It seems that from the doc here: Distributed communication package - torch.distributed — PyTorch 1.9.0 documentation, that GLOO backended lib on CUDA tensors doesn’t support reduce, only support all_reduce and broadcast.

But as I followed the tutorial here: Writing Distributed Applications with PyTorch — PyTorch Tutorials 1.9.0+cu102 documentation.

With a simple run function implemented bellow:

```
def run4(rank, size):
""" run4: CUDA reduction. """
n_gpus = torch.cuda.device_count()
t = torch.ones(1).cuda(rank % n_gpus)
for _ in range(1):
c = t.clone()
# dist.all_reduce(c, dist.ReduceOp.SUM)
dist.reduce(c, dst=0, op=dist.ReduceOp.SUM)
t.set_(c)
print('[{}] After reduction: rank {} has data {}, backend is {}'.format(os.getpid(), rank, t, dist.get_backend()))
```

And I tried with a world_size of 4 on a machine with only 2 GPU cards, here is the result:

```
[30425] After reduction: rank 2 has data tensor([2.], device='cuda:0'), backend is gloo
[30424] After reduction: rank 1 has data tensor([3.], device='cuda:1'), backend is gloo
[30426] After reduction: rank 3 has data tensor([1.], device='cuda:1'), backend is gloo
[30423] After reduction: rank 0 has data tensor([4.], device='cuda:0'), backend is gloo
```

Based on the results above, I assume reduce has worked on GPU because my tensors are put on CUDA deivces, am I right? However, I noticed that all the ranks have participated in the reduce algo. Meaning that rank 1, 2, 3 tensor values have also changed when performing the reduction. It seems that the reduction algo is quite naive, if I have 4 processes, it would run 3 rounds.
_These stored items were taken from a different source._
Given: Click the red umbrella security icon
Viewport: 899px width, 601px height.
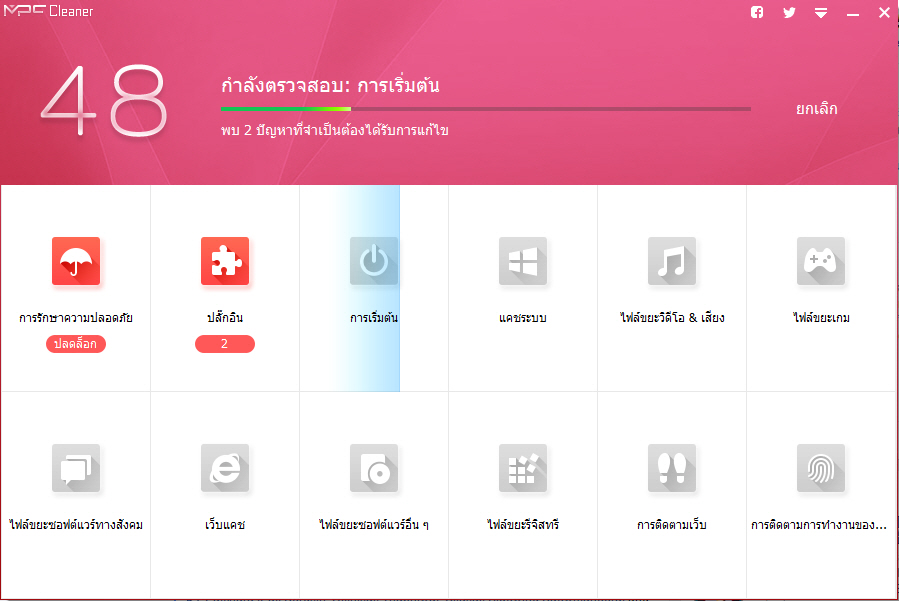Looking at the screenshot, I should pos(76,262).
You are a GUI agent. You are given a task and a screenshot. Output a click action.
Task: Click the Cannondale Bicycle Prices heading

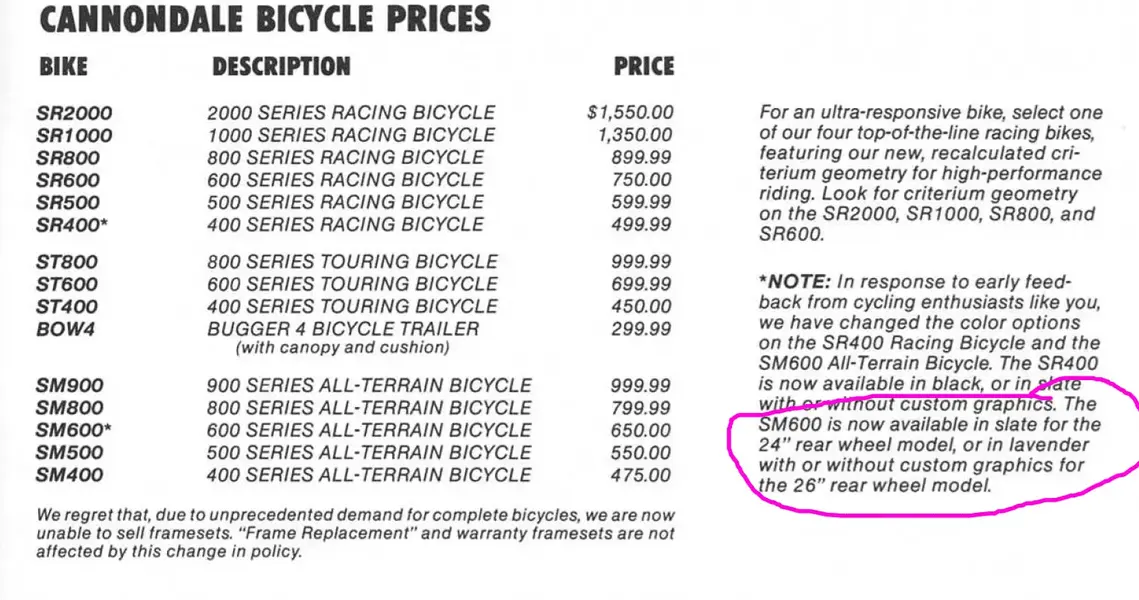pyautogui.click(x=265, y=18)
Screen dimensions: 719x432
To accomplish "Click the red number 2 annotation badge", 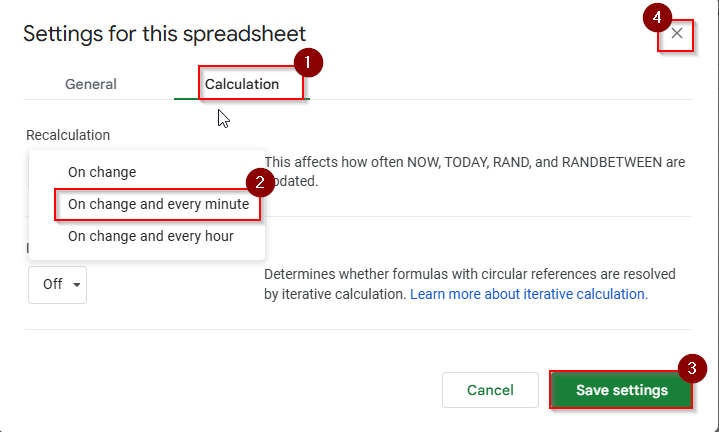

1st round, add rank 3 to rank 2.

2nd round, add rank 2 to rank 1.

3rd round, add rank 1 to rank 0.

So when I print the end result, not only rank 0 has the desired reduced sum value, but also rank 1 ~ (world_size -2) has also changed the value. Is this the supposed result of reduction? I thought rank 1 ~ (world_size -2) doesn’t store the imtermediate results.